Shore made the funding announcement at the cleanup site, where she was joined by U.S. House Rep. Lauren Underwood (D-Ill.) and Ottawa Finance Commissioner Wayne Eichelkraut, the release reports. 

Underwood said being a nurse informed her of how important safe environments are to public health. 

“Thanks to the Bipartisan Infrastructure Law, which I am proud to have helped pass," Underwood said at the event, according to the release, "$90 million is coming home to clean up Ottawa’s last remaining radium sites and protect families from legacy pollution."

U.S. Sens. Dick Durbin and Tammy Duckworth, both Democrats, also praised the funding in statements emphasizing the investment's impact on community development, job creation and economic growth while ensuring a safe environment for children and families.

The EPA will use the $90 million to complete cleanup at the landfill on NPL-8, the last contaminated area of the Ottawa Radiation Areas Superfund site. NP8-L covers 17 acres along state Route 71, one mile east of Ottawa city limits, the release states. Soil contaminated with radioactive radium-226 will be excavated and taken for disposal at a licensed facility, according to the release, and the area will be backfilled and regraded to restore the site.

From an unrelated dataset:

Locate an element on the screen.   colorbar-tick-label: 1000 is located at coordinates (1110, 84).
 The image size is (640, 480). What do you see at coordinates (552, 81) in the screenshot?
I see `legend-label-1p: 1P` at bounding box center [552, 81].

Cleanup work at NPL-8 is scheduled to begin in 2024, the EPA reports.

The superfund site overall consists of 16 areas contaminated by radioactive materials originating from businesses that used radium-based paint to produce luminous dials for clocks and watches from 1918 to 1937, according to the release. EPA has completed cleanup at 15 of the contaminated areas, and the remaining project at NPL-8 will complete the cleanup of the site. 

"Ottawa families have been threatened by radium poisoning for far too long," Underwood said in the release. "Over a century after the Radium Girls began working in this community, I'm proud to see this funding help keep our community clean and safe."

The Bipartisan Infrastructure Law, signed by President Joe Biden in November 2021, set aside approximately $1 billion for new cleanup projects at 22 Superfund sites and to expedite more than 100 other ongoing cleanups across the nation.

 “The funding enables EPA to accelerate the pace of Superfund cleanups across the country," Shore said in the release, "and offers more communities, like Ottawa, new opportunities to thrive.”